俣野・深谷地域にある3団地の自治会は、8月29日、(公財)横浜市緑の協会と「災害協力覚書」を締結した。これを機に、災害発生時、同協会が管理する俣野公園が3団地の住民らに開放されることとなった。
地域防災拠点を補う
今回の締結は、県・市ドリームハイツ、アークプラザ戸塚の自治会から同協会に要請し、実現したもの。
その背景となったのは、3団地の地域防災拠点(※)である横浜深谷台小学校の収容人数の問題だ。3団地の住民は、計約5900人に上り、全員が拠点に避難することは考えにくいものの、各自治会にとって避難場所の拡充は従来の課題であった。県ドリームハイツで防災活動に注力し、覚書締結を主導した市川輝雄さんは「日頃の活動を通して、派遣ボランティアの待機場所や負傷者の救援基地を確保できる施設の必要性を感じてきた。そこで、広大な土地を誇る俣野公園に協力を仰ごうとこの覚書を考案した」と経緯を振り返る。
具体化へ向け協議
覚書の主な内容は、大地震や風水害などの災害が発生した際、市緑の協会は俣野公園を各団地に開放し、共に応急活動を実施するというもの。現時点で決まっている事項はここまでだが、具体的な案としては、救援物資の仕分け作業場などに公園内の野球場を利用することなどが挙がっている。
市緑の協会の石向(いしこう)友昭さんは「公園は周辺に比べ、平坦で起伏の少ない構造なので比較的安全」と補完施設となる利点を述べ、「当公園は広域避難場所でもあるが、これまで3自治会とは相互に協力してきた関係もあり、是非力になりたいと思った」と受託した動機を語る。また、各自治会会長らは「今後は公園側との訓練などを積極的に行い、互助できる体制を整える。
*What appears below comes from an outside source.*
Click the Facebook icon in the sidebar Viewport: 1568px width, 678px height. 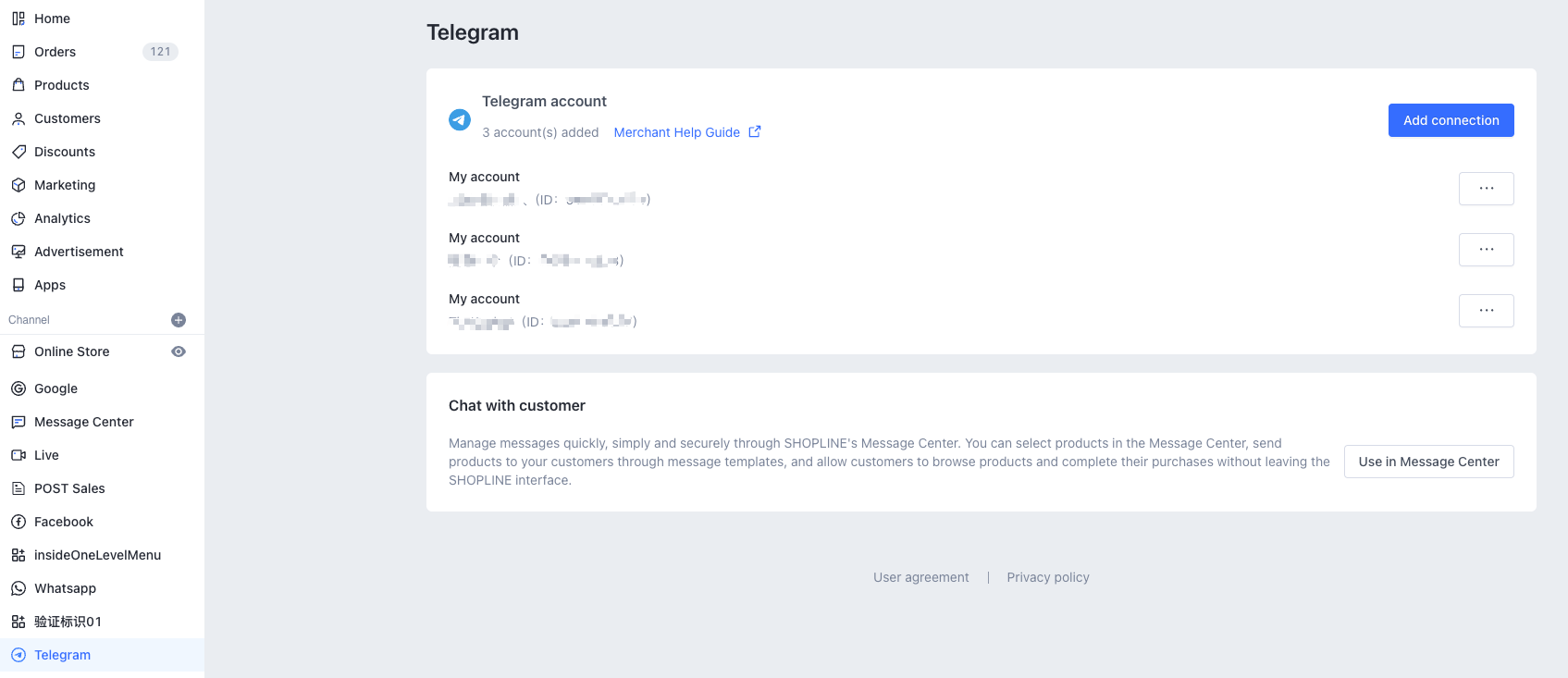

加えて定期会合も開き、施設活用の具体化を図っていく」という。
区総務課危機管理担当の田中均(ひとし)係長は「自治会と隣接施設が協定を結ぶことは珍しく、一歩進んだ試みだと思う。他の施設や業者らが持つ広間などを地域の方に開放するきっかけになれば」と、今回の両者の取り組みを評価している。
※地域防災拠点…災害時、身近な市立小・中学校を「指定避難場所」とする市の活動。主に防災資機材や食料の備蓄などを行う。